I’ve also previously written about the National Institute for Standards and Technology (NIST) having assembled, in July 2022, a short list of four new encryption algorithms that were considered leading candidates to form the basis of post-quantum encryption. All of these algorithms are based on sufficiently complicated mathematical problems that even a quantum computer wouldn’t be able to break them. However, in February 2023, a team of American cryptographers announced that they’d been able to compromise one of those algorithms, called CRYSTALS-Kyber. This is one of the three algorithms based on lattice problems in pure mathematics. If it’s compromised, how can we trust the integrity of any of the other finalists? And what are the implications for vendors who are already embedding versions of these algorithms into everything from networking devices to mainframe computers, and selling them as quantum-safe? CRYSTALS-Kyber’s sudden vulnerability is a second detour in our course.

So, that’s the bad news—the quantum threat to current encryption might be closer, and our best hope for a defense might be weaker, than we thought. The good news is that probably neither of these detours are as serious as they seem, and we still have a good chance at finishing this race.

Keep calm and soldier on
Although the Chinese researchers claimed their work proves RSA could be broken with a quantum computer of only 372 qubits, what they actually accomplished was to find the prime factors of a 48-bit integer using a 10-qubit machine.
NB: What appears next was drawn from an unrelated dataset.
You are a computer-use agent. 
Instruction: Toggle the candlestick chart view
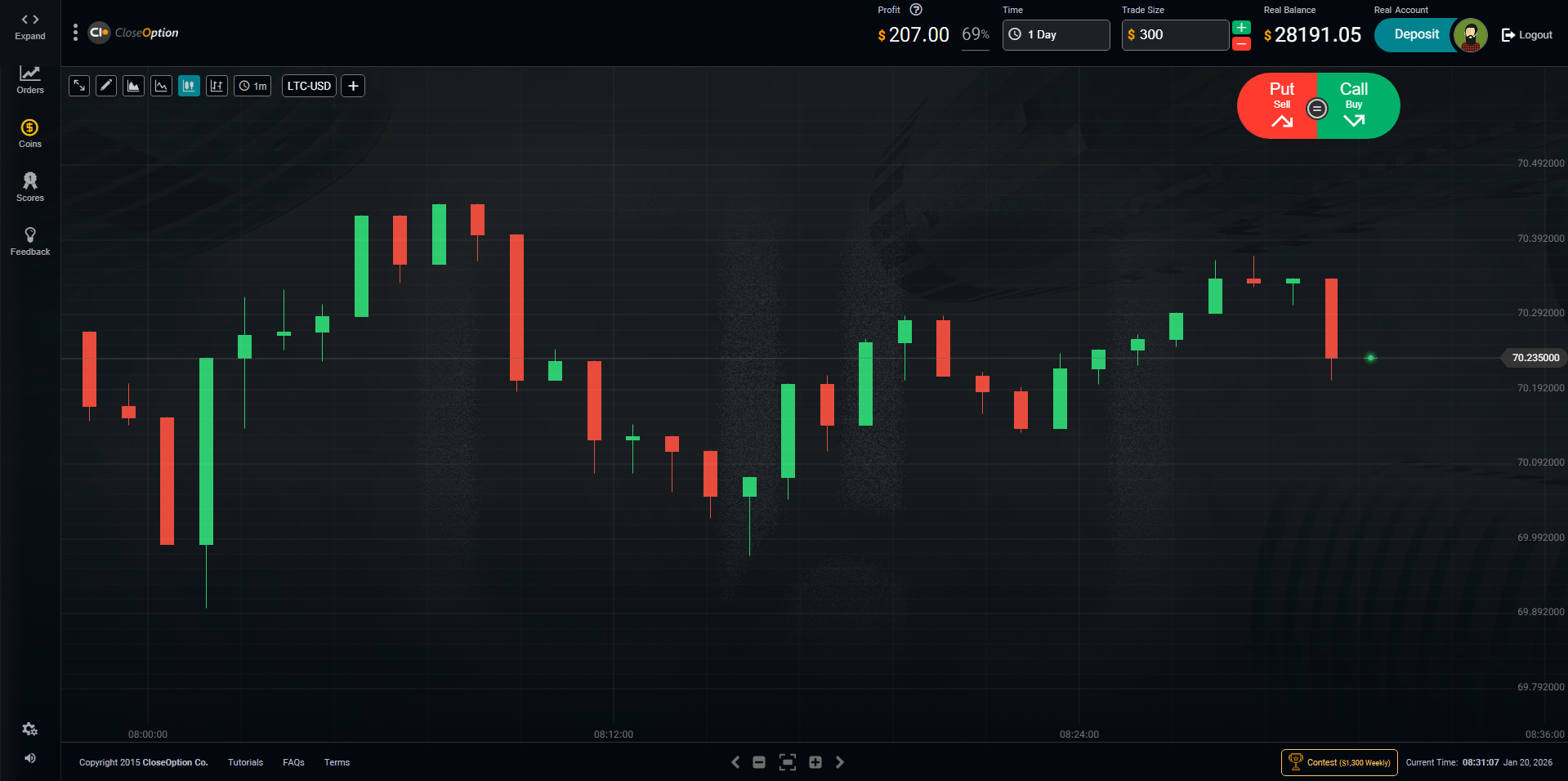pos(189,86)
A 48-bit integer is any number of a size up to just over 281 trillion (281,000,000,000,000). This is a value we can theoretically understand (roughly ten times the size of the US national debt) and it would be easy for even a classical computer to find its prime factors. The current implementation of RSA is based on factoring a 2048-bit integer, which is very roughly a number up to the size of a 3 followed by 616 zeros, pretty much incomprehensibly large. Mathematicians including Peter Shor himself have examined the Chinese results and concluded that although the method isn’t wrong, there’s no evidence to prove that it can scale up and run fast enough to crack RSA-2048. We’re probably safe—for now—but this episode should serve as a serious wake-up call.
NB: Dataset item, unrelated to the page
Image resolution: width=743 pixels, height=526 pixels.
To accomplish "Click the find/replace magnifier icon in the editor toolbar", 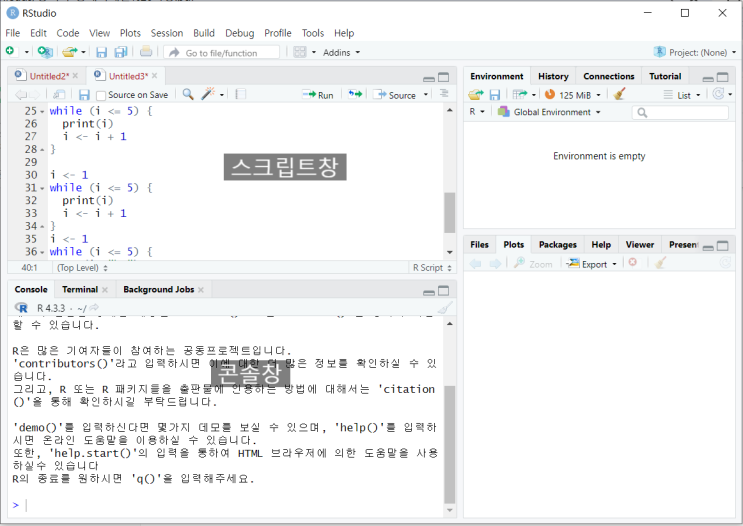I will (x=188, y=94).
Also, the vulnerability of CRYSTALS-Kyber wasn’t due to a flaw in the algorithm itself. Instead, it was a result of something called a “side-channel attack.” In a side-channel attack, hackers don’t try to break the algorithm mathematically. Rather, they measure things like fluctuations in electrical current, CPU execution time and even electromagnetic emissions on the computer to try to reverse-engineer key values that could help them guess at the actual algorithm. Defenders of CRYSTALS-Kyber have been quick to point out that you must distinguish between the algorithm itself and its implementation. A side-channel attack just targets a particular implementation of an encryption algorithm on specific hardware, not the algorithm itself, and in theory any algorithm could be susceptible. There are viable defenses against side-channel attacks, including inserting random delays in the algorithm’s execution, manipulating the computer’s clock or better shielding of emissions—but these come at a performance cost. NIST will have more work to do, especially on efficiency and performance. But for now at least, the mathematical integrity of CRYSTALS-Kyber and its peers does not appear to have been breached.
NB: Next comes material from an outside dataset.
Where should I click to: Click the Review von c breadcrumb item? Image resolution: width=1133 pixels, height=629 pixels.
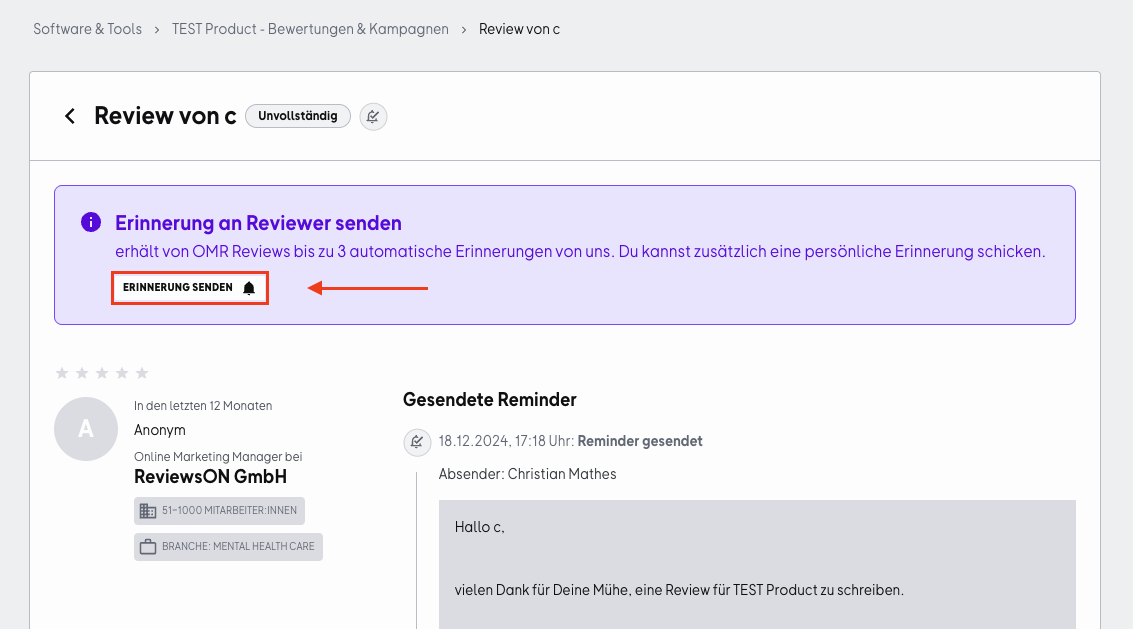click(x=520, y=29)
Let’s not give up—we haven’t lost this race, not yet at any rate. But we should be grateful that these two setbacks were not as serious as they could have been. Next time we may not be so lucky, so we had better be prepared. Inactivity is no longer an option. Organizations should move decisively to execute a quantum risk assessment followed by a cryptographic inventory and a classification of data at risk. Taking these steps now will give us the flexibility to implement new quantum-safe solutions quickly before the inevitable Y2Q date arrives—which may well be much sooner than we think.